Background: The lung is a highly complex organ comprised of diverse cell types. Recent studies have revealed that lung fibroblasts have various unique phenotypes, some of which are involved in airway homeostasis. Lipofibroblast (LiF), which is a stromal fibroblast containing lipid droplets, has been reported to exist in the vicinity of type II alveolar epithelial cells (AT2) and support AT2. It has also been reported that LiFs can be induced by metabolic modulators in vitro. Recently, extracellular vesicles (EVs) have attracted attention as novel therapeutic agents.
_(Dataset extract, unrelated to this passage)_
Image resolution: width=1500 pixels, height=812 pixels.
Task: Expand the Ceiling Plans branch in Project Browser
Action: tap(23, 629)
In this study, we investigated whether LiF-derived EVs induced by metabolic modulators may ameliorate cigarette smoke (CS)-induced pathologies of COPD.
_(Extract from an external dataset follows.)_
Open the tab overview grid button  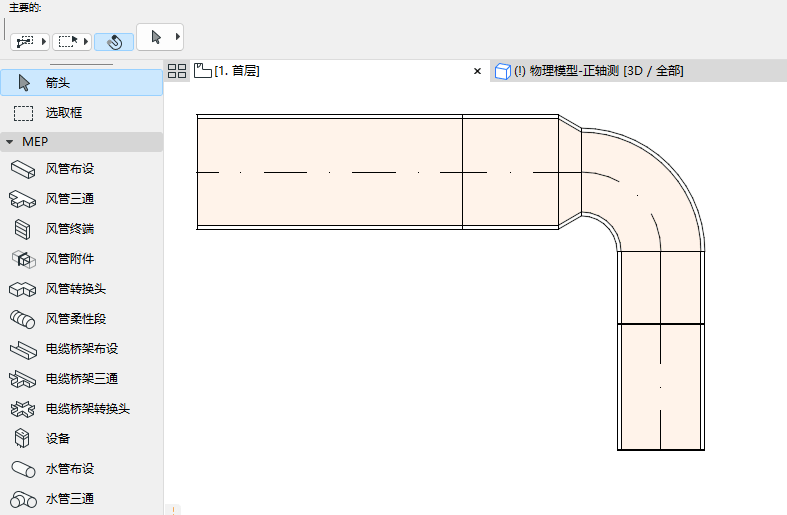pyautogui.click(x=177, y=71)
Methods and Results: Some metabolic modulators could induce LiFs from human primary lung fibroblasts. We found that induced LiFs have significant accumulation of lipid droplets and activation of lipogenic genes. EVs derived from LiFs were isolated by conventional ultracentrifugation. EVs fulfilled the minimal experimental criteria for identification exosomes, as described in the position statement from the ISEV. The effect of LiFs was evaluated on CS extract (CSE)-treated human bronchial epithelial cells (HBECs) and CS-exposed mice. We found that LiF-derived EVs suppressed cellular senescence and inflammation in CSE-treated HBEC model. Furthermore, intratracheal administration of LiF-derived EVs effectively inhibited inflammation of the airway wall, fibrosis, airway obstruction, and increases in bronchoalveolar lavage total cells in a mouse model of COPD.
Conclusion:Our data indicate that LiF-derived EVs induced by metabolic modulators may be a novel therapeutic modality for COPD.